### SOURCE DATA

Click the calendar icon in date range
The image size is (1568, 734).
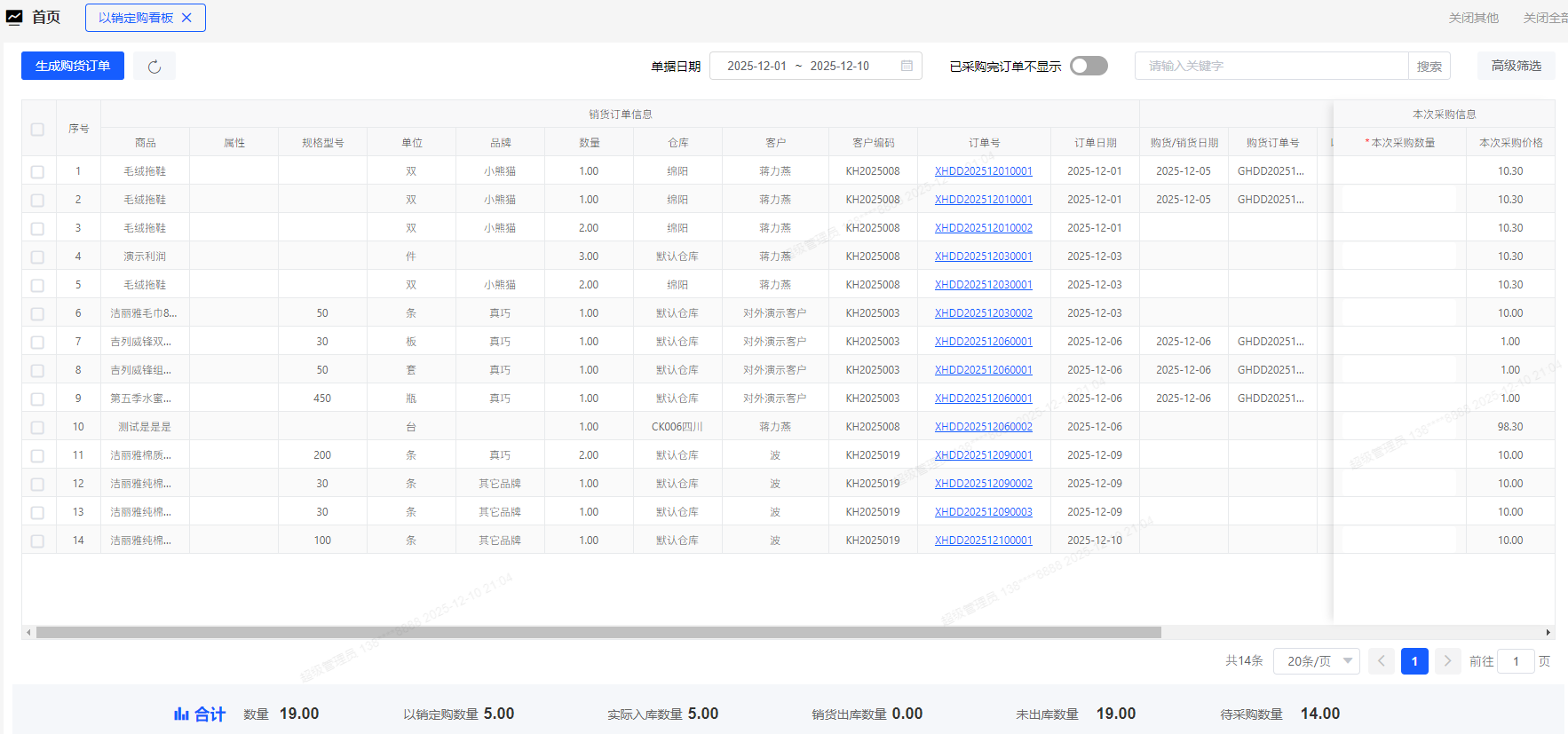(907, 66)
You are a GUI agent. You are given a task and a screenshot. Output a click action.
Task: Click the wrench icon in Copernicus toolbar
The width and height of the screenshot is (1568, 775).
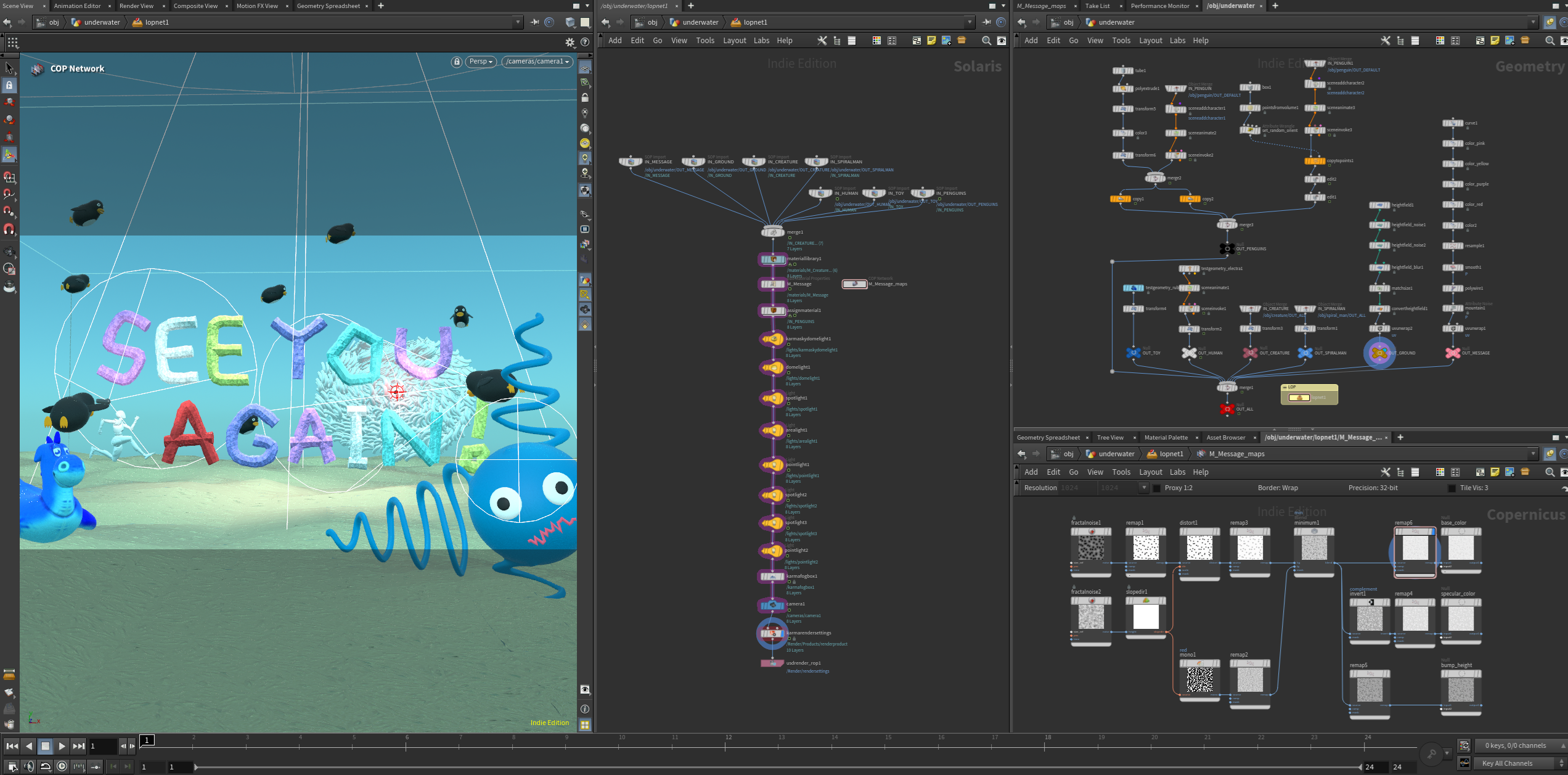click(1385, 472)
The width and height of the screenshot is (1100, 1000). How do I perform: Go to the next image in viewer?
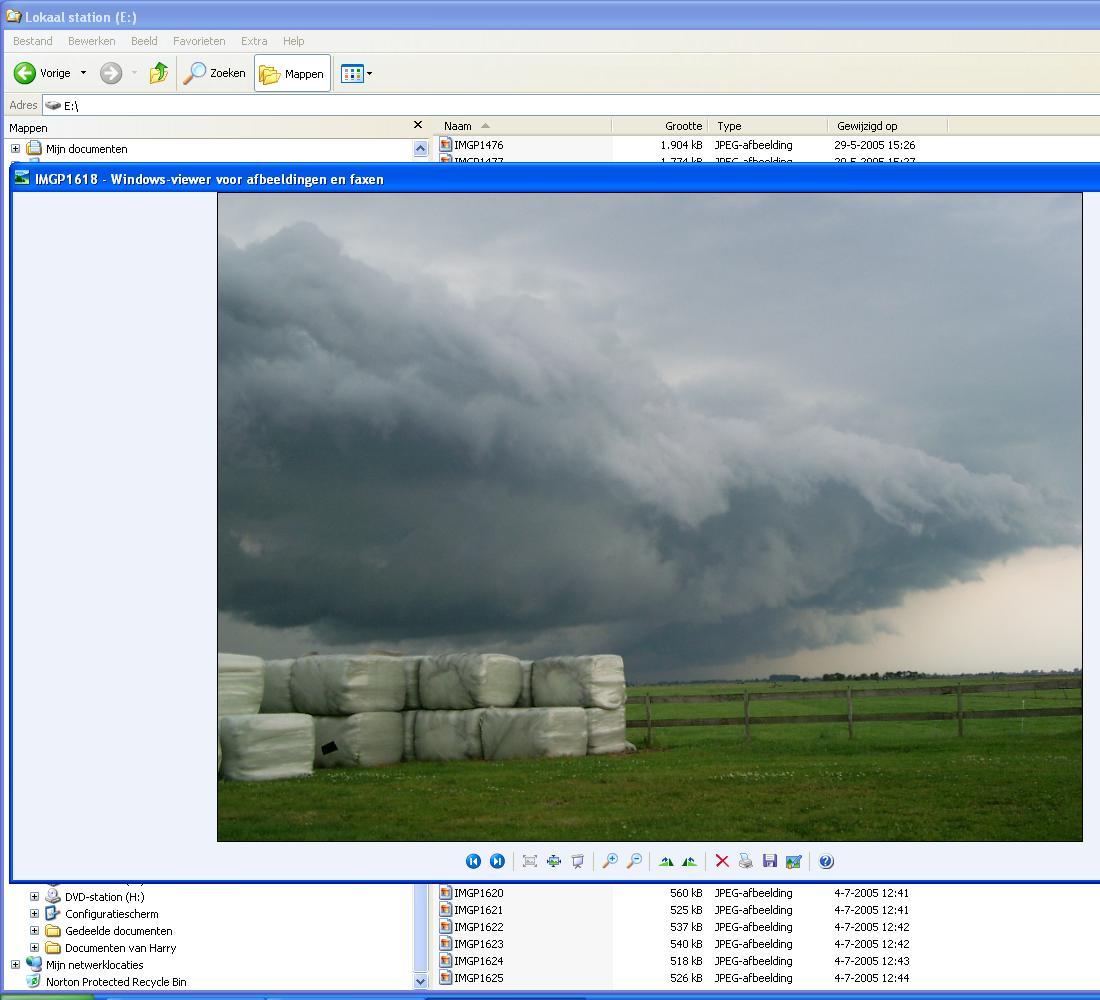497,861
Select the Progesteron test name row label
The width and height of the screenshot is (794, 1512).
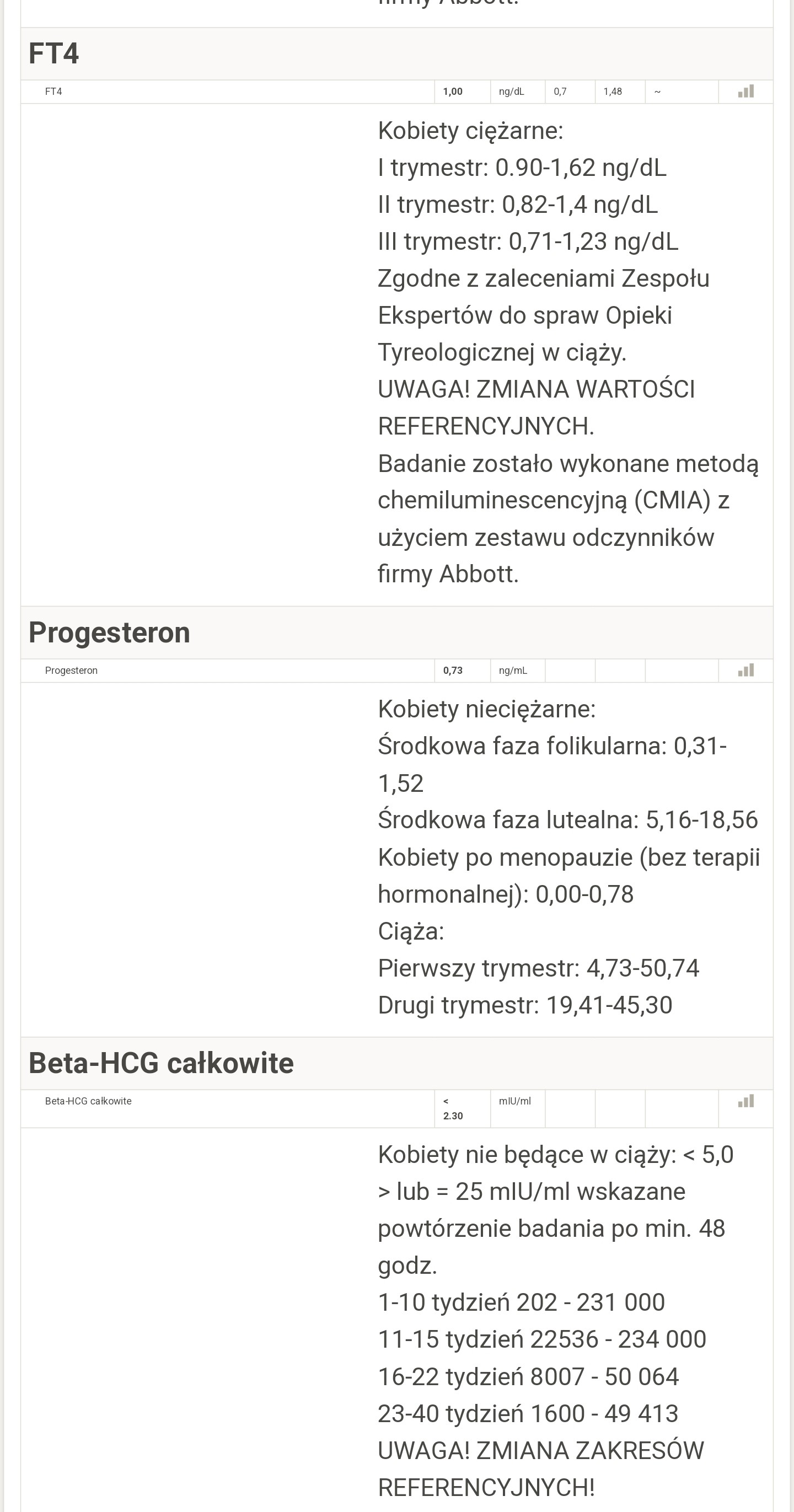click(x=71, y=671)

######

Can you copy out every line of the entries above word for word, leaving the pictures out?

Click the calendar icon in date range
The image size is (1568, 734).
(907, 66)
You are a GUI agent. You are given a task and a screenshot. Output a click action.
Task: Click the wrench icon in Copernicus toolbar
The width and height of the screenshot is (1568, 775).
click(1385, 472)
The width and height of the screenshot is (1100, 1000). How do I perform: Go to the next image in viewer?
497,861
Select the Progesteron test name row label
The width and height of the screenshot is (794, 1512).
click(x=71, y=671)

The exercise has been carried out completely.